The expression of this knowledge of self using conceptually articulated
language changes the way we are. Language is in the first instance designed
for talking about the objective world beyond the self. Reference to this
world reflects the way the world is, but does not change it. The truths
about the world are independent of what is known or said about them. However
the mechanisms of language can be recycled for reflexive use, to express
facts about our experiences of self. Using an objective-reference machine
in this way has the effect of distancing ourselves from our experience
of self, of introducing an objective flavour to what is primarily subjective.

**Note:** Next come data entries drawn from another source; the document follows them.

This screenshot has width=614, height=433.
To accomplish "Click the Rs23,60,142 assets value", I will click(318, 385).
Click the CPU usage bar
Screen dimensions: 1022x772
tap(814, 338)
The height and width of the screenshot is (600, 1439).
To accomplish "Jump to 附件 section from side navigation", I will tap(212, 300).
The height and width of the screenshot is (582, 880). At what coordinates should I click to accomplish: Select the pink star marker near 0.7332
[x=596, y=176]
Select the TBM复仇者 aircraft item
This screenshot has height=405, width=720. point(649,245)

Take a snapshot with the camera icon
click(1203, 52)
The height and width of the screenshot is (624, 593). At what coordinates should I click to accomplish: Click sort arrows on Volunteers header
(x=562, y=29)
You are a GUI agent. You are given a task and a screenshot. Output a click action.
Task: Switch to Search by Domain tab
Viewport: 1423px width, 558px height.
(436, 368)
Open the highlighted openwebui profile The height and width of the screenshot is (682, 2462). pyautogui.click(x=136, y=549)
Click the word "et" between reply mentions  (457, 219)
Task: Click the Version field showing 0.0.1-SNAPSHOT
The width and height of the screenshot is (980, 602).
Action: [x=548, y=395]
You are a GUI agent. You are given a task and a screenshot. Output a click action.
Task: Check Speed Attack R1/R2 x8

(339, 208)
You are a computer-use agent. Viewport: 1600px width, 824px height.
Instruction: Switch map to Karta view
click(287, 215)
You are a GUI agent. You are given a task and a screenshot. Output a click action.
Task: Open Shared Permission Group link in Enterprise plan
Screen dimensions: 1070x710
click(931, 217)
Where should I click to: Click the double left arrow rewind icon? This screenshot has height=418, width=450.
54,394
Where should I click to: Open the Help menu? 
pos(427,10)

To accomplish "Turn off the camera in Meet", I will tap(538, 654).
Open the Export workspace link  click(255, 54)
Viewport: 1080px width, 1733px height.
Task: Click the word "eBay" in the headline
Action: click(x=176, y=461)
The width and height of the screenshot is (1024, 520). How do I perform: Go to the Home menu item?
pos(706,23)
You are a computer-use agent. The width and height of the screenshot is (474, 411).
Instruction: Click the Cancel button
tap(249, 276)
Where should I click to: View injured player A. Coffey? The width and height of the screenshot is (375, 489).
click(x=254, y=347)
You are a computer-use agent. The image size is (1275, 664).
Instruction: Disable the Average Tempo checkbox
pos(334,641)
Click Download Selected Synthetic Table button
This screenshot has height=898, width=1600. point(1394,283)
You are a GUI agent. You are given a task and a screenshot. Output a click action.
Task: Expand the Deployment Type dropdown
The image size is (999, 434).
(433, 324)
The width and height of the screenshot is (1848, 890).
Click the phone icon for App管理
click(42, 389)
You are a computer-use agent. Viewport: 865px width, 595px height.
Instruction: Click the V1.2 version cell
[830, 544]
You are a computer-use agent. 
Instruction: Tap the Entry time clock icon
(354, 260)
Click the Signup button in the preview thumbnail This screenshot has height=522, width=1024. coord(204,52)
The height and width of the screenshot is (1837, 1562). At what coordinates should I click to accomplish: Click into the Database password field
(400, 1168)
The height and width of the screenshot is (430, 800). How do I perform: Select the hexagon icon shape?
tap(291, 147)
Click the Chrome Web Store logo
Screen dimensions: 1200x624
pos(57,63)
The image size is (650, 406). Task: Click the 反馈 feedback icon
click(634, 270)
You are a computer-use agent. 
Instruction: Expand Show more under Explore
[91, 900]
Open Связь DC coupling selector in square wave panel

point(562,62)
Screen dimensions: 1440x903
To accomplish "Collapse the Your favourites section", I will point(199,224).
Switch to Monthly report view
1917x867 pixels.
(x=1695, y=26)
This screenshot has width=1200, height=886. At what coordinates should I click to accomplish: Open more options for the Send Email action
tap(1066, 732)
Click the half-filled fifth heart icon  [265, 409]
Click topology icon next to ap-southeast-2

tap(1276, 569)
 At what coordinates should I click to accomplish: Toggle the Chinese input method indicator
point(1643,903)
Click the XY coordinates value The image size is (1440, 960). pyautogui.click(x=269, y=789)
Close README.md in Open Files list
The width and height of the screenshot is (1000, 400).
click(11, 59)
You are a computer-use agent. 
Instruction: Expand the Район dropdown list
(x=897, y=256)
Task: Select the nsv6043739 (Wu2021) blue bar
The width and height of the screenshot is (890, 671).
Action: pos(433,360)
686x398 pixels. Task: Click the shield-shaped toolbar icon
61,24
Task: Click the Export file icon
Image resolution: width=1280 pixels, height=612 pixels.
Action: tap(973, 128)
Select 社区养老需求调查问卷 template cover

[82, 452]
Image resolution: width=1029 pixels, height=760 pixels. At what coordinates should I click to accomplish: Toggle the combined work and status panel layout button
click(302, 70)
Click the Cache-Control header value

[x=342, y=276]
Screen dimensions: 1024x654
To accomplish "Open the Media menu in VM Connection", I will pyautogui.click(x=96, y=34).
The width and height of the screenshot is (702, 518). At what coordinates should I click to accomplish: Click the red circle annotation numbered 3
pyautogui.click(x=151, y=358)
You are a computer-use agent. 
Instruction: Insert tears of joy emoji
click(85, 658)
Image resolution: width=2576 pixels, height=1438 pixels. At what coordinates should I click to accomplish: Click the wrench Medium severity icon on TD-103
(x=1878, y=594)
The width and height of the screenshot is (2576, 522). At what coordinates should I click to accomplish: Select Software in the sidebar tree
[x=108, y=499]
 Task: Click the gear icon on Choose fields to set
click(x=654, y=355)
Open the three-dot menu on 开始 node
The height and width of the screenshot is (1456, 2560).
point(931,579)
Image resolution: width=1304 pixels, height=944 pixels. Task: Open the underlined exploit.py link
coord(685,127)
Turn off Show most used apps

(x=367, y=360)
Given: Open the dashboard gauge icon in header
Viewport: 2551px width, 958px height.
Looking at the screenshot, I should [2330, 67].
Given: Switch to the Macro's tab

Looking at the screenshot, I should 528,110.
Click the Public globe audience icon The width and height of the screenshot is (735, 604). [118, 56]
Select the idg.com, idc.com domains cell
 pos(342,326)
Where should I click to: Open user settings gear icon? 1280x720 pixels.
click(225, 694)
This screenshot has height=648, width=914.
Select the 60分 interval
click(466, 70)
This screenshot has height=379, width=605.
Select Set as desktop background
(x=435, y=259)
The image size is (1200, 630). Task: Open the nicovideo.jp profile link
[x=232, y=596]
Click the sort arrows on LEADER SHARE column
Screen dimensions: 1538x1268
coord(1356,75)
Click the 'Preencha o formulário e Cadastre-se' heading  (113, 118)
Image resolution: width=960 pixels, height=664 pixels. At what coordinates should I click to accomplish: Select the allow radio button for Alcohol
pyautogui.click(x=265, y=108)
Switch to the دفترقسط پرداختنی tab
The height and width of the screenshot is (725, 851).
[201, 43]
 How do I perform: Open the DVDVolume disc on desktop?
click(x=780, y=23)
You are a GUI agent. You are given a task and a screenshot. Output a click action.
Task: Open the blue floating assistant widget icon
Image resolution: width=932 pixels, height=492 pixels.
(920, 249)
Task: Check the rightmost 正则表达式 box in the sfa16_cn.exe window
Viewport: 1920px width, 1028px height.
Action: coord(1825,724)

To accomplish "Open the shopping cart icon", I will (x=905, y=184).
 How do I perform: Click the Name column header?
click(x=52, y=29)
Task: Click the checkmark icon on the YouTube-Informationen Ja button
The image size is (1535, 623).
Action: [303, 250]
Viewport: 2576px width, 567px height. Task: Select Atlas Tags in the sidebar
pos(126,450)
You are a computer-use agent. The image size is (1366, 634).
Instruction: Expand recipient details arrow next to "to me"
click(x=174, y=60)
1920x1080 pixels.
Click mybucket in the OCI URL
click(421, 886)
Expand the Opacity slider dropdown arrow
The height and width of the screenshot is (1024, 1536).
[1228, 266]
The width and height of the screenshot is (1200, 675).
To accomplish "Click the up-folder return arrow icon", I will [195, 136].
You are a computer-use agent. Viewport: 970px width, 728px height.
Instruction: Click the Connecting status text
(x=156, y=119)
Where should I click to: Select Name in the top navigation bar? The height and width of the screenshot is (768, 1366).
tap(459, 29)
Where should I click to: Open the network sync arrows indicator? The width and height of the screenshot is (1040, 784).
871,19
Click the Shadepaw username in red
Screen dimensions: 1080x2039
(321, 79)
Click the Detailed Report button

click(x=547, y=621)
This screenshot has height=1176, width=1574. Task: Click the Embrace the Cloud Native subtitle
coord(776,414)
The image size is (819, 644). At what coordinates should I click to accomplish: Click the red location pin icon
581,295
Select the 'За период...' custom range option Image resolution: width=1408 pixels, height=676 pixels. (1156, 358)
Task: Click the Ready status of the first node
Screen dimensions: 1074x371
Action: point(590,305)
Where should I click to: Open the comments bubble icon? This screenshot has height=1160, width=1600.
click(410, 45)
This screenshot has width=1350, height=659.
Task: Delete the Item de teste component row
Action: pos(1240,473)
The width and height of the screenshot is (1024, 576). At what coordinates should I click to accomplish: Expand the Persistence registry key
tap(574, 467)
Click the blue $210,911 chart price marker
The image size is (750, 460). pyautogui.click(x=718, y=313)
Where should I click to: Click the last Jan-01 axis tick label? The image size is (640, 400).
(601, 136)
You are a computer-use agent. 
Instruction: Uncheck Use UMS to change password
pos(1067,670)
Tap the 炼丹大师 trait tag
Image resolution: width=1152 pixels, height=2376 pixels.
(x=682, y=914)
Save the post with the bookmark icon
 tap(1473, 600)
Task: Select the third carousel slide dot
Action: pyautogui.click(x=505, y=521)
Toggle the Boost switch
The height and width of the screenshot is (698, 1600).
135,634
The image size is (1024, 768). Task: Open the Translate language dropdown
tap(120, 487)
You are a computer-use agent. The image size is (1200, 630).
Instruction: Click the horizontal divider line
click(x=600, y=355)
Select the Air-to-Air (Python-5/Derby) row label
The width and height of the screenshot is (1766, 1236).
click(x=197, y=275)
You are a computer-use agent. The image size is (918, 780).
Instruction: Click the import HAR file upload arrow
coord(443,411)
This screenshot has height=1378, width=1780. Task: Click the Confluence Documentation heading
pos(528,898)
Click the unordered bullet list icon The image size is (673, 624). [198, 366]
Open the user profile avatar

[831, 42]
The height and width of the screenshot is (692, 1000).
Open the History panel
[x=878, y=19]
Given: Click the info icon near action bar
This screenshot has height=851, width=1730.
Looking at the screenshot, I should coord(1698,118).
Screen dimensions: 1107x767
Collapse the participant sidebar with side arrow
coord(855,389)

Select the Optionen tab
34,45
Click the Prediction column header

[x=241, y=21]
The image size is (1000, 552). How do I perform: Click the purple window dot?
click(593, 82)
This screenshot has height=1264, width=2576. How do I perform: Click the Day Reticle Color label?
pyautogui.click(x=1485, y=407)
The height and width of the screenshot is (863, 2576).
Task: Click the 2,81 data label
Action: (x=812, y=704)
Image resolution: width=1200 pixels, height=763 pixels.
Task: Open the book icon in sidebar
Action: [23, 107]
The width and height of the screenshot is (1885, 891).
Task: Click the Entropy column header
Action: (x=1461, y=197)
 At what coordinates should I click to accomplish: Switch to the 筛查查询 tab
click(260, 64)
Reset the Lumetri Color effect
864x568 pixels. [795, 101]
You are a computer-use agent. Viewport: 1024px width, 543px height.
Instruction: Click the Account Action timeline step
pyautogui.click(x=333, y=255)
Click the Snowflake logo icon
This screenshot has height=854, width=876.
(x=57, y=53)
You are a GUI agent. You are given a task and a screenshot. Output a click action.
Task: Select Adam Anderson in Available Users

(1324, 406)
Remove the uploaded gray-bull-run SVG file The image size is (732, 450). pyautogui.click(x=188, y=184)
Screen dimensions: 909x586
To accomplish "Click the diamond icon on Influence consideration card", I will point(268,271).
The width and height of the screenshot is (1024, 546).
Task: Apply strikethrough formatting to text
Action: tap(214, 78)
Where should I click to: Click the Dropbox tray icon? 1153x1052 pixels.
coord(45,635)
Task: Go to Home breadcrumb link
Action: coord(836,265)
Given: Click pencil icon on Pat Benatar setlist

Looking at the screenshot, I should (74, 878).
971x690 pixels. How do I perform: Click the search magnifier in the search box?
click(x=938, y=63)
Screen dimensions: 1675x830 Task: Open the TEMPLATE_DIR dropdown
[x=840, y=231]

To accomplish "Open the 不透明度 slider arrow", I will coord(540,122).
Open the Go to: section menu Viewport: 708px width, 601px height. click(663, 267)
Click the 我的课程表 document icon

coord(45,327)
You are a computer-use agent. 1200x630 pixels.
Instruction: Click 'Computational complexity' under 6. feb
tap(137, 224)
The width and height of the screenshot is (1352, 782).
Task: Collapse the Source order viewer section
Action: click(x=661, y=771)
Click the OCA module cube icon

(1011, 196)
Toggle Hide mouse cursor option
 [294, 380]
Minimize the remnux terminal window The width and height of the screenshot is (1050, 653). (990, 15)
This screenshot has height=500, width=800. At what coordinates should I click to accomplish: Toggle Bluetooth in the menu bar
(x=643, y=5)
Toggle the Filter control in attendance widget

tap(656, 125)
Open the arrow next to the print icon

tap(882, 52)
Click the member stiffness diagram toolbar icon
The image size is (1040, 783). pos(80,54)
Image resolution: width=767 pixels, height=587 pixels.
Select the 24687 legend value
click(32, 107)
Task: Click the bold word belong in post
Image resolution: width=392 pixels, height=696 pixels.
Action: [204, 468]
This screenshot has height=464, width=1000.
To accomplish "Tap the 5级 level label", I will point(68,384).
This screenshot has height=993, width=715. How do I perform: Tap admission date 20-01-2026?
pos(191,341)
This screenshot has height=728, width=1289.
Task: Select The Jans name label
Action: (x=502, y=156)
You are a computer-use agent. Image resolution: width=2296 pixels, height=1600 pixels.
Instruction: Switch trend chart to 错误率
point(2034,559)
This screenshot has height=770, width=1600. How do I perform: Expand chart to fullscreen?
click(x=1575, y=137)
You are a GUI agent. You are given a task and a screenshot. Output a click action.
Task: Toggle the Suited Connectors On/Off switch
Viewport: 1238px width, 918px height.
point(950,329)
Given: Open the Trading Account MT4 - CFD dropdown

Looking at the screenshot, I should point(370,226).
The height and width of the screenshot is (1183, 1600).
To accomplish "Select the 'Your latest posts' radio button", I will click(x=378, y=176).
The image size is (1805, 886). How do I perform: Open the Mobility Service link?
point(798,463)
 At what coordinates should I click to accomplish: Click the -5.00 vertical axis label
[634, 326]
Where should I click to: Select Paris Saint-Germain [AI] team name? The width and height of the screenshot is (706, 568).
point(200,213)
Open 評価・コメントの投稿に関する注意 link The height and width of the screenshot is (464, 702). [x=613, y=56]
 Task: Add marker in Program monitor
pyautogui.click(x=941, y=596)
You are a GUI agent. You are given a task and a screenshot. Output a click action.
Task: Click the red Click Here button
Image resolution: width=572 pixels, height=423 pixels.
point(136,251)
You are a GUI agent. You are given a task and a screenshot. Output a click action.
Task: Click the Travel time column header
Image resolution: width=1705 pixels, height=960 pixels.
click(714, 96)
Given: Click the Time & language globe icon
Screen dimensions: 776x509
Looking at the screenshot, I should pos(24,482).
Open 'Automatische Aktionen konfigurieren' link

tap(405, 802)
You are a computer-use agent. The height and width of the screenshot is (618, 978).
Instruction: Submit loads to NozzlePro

By talking to ourselves about ourselves we are able to stand back from
our subjective being and think about it, comment on it, criticise it.
It is like looking at our reflection in a mirror, except that with language
the reflection is no mere depiction, but contains conceptual articulation.
This means we can combine and contrast different parts of our experience,
and follow through their logical entailments. We can explore other possible
worlds, and decide which of them might be preferable to the actual world,
and think about how we might change things for the better.
Once we have the description of ourselves written down, we have the
possibility of reading this description, evaluating it, and if we desire,
rewriting it. We have the power of reflexive self-invention and re-invention.
I am not saying this is easy. The inarticulate grounding of our mental
being is a powerful force, and it is difficult to push against it. The
astonishing thing is that, through the faculty of conceptualised self-awareness,
we have at least the possibility of self re-invention. This is something
even the higher animals lack. Even they are largely creatures of their
nature, driven by behavioural programs written by their genes. In more
advanced animals the behavioural programs contain more and more facilities
for writing additional subroutines through learning, enhancing the behaviour
in different ways. But the core program remains the same, driven by the
underlying biological imperatives of the genes. With us however, the potential
for rewriting diverges - everything is in principle available for critical
scrutiny and improvement.
Because of this we no longer have a fixed nature: the only constant
feature, the meta-nature if you like is that we can reinvent ourselves.
This reveals the literal truth behind the apparent paradox:
    P1. It is the nature of a person not
to have a nature.
We obtained this facility through the natural processes of biological
evolution. And yet this very facility subverts the whole idea of "having
a nature", that is, of there being a fixed underlying framework of efficient
causation of which all historical processes are a reflection. This explanatory
framework works perfectly well in physics (the subject which takes its
name from the Greek word for "nature"). Darwin and his successors showed
us how biological nature works - a different dynamic, with overtones of
the teleological about it, but an efficient dynamic nonetheless.
There are therefore two quite different modes of relating language to
the world. The "normal" mode deals with the objective world - in its most
highly developed form this becomes the "scientific mode". (Despite the
propaganda of the proponents of its "official" interpretation, quantum
mechanics by no means necessarily entails the breakdown of the barrier
between knowing and the known.) I claim here that the scientific mode
of discourse and research is inappropriate for the understanding of personhood.
It must be replaced by the "literary mode", the telling and retelling
of stories, the continual recursion of texts commenting on other texts,
with the result that our being becomes less and less a product of our
genes, and more and more a product of the texts - including, ironically,
all those texts which tell us how we are products of our genes. (We are
of course products of our genes, but along with all the normal biological
baggage, human genes give us the wherewithal to over-rule them.)